PROMPT A ▸
Answer these from the precalculus solution about finding an inverse function:
(i) What function is given at the start?
(ii) Which two variables are interchanged in Step 2?
(iii) What is the domain of f in interval notation?

## Precalculus (6th Edition) Blitzer

(a) Consider the function: $f\left( x \right)={{x}^{3}}+1$ Follow the steps to determine the inverse ${{f}^{-1}}\left( x \right)$ of the function $f\left( x \right)={{x}^{3}}+1$. Step 1: Replace the function $f\left( x \right)$ with y in the equation of $f\left( x \right)$. $y={{x}^{3}}+1$ Step 2: Interchange the variables x and y. So, the equation is: $x={{y}^{3}}+1$ Step 3: Solve the equation for y. The variable y has to be isolated. So, subtract $1$ to both sides of the equation. So, the equation becomes, $x-1={{y}^{3}}+1-1$ Combine like terms. $x-1={{y}^{3}}$ Take cubic root on both sides of the equation. So, \begin{align} & {{\left( x-1 \right)}^{{1}/{3}\;}}={{\left( {{y}^{3}} \right)}^{{1}/{3}\;}} \\ & \sqrt[3]{x-1}=y \end{align} The equation is $y=\sqrt[3]{x-1}$. Because the obtained equation defines y as a function of x, then the inverse function exists for the function f. Step 4: Replace y by ${{f}^{-1}}\left( x \right)$ in the equation obtained in step 3. Thus, the inverse function${{f}^{-1}}\left( x \right)$ is obtained as, $\sqrt[3]{x-1}={{f}^{-1}}\left( x \right)$ Therefore, the inverse function is ${{f}^{-1}}\left( x \right)=\sqrt[3]{x-1}$. (b) Given above. (c) The domain and range of the functions in interval notation are: \begin{align} & \text{domain of }f=\text{range of }{{f}^{-1}}=\left( -\infty ,\infty \right) \\ & \text{range of }f=\text{domain of }{{f}^{-1}}=\left( -\infty ,\infty \right) \end{align}

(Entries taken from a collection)

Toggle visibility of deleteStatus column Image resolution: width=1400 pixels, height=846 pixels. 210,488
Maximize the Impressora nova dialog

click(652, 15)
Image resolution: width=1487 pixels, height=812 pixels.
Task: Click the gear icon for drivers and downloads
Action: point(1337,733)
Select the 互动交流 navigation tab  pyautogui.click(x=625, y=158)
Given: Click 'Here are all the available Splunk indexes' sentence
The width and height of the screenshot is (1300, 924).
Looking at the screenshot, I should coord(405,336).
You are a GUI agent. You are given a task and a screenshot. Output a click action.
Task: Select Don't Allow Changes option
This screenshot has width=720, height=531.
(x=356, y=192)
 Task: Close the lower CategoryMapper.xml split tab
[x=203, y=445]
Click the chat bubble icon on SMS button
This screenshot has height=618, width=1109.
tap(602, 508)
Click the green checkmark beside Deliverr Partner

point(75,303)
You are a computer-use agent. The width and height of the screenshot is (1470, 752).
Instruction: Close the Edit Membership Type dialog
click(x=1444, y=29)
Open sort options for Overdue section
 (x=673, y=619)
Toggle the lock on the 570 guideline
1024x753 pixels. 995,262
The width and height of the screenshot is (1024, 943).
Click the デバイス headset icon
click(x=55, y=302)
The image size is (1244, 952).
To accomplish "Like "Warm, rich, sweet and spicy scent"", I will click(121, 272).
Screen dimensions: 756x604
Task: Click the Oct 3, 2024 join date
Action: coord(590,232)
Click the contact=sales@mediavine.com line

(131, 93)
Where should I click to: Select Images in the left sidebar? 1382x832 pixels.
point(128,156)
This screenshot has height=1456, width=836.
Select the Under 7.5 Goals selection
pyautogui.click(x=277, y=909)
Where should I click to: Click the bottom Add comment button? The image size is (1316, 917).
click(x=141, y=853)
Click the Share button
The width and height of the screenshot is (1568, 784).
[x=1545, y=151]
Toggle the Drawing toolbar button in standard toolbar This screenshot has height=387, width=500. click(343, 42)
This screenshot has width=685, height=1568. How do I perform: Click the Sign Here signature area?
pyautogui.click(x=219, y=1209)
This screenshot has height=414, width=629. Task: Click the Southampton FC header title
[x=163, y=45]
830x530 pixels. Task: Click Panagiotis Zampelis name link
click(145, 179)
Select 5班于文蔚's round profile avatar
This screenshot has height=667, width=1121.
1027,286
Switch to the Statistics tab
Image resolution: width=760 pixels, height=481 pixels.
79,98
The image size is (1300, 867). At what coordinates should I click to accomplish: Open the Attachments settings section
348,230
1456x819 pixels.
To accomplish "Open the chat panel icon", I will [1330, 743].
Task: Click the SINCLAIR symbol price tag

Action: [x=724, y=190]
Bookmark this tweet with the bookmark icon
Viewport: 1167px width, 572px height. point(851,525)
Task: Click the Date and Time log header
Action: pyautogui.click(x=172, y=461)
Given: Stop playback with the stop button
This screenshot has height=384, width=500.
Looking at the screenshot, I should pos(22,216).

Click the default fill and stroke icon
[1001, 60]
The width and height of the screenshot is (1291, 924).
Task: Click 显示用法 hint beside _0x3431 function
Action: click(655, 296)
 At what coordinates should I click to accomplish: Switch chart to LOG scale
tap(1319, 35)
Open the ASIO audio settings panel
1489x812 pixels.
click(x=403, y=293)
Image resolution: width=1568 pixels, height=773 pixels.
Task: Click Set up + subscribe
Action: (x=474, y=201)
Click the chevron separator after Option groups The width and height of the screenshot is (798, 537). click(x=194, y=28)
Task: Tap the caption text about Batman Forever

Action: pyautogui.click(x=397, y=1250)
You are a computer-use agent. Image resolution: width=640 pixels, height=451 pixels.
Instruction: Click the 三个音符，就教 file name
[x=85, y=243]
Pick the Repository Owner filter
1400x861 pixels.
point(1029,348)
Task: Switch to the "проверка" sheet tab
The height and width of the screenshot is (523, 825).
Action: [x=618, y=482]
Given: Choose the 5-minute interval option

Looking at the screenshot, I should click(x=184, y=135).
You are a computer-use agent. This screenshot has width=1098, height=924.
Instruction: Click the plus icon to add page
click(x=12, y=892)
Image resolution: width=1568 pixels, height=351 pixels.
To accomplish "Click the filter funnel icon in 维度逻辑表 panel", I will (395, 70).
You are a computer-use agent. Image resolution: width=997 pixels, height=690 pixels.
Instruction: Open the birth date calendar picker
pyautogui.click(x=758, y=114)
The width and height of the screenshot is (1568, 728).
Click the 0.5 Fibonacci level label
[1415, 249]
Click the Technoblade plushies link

PROMPT B ▸
Print the records starting with the line that contains "At what coordinates should I click to accomplish: Switch" and going on through the line that contains "Action: (x=474, y=201)". Copy every line exactly as it appears.

TASK OUTPUT A ▸
(i) f(x) = x³ + 1
(ii) x and y
(iii) (−∞, ∞)

TASK OUTPUT B ▸
 At what coordinates should I click to accomplish: Switch chart to LOG scale
tap(1319, 35)
Open the ASIO audio settings panel
1489x812 pixels.
click(x=403, y=293)
Image resolution: width=1568 pixels, height=773 pixels.
Task: Click Set up + subscribe
Action: (x=474, y=201)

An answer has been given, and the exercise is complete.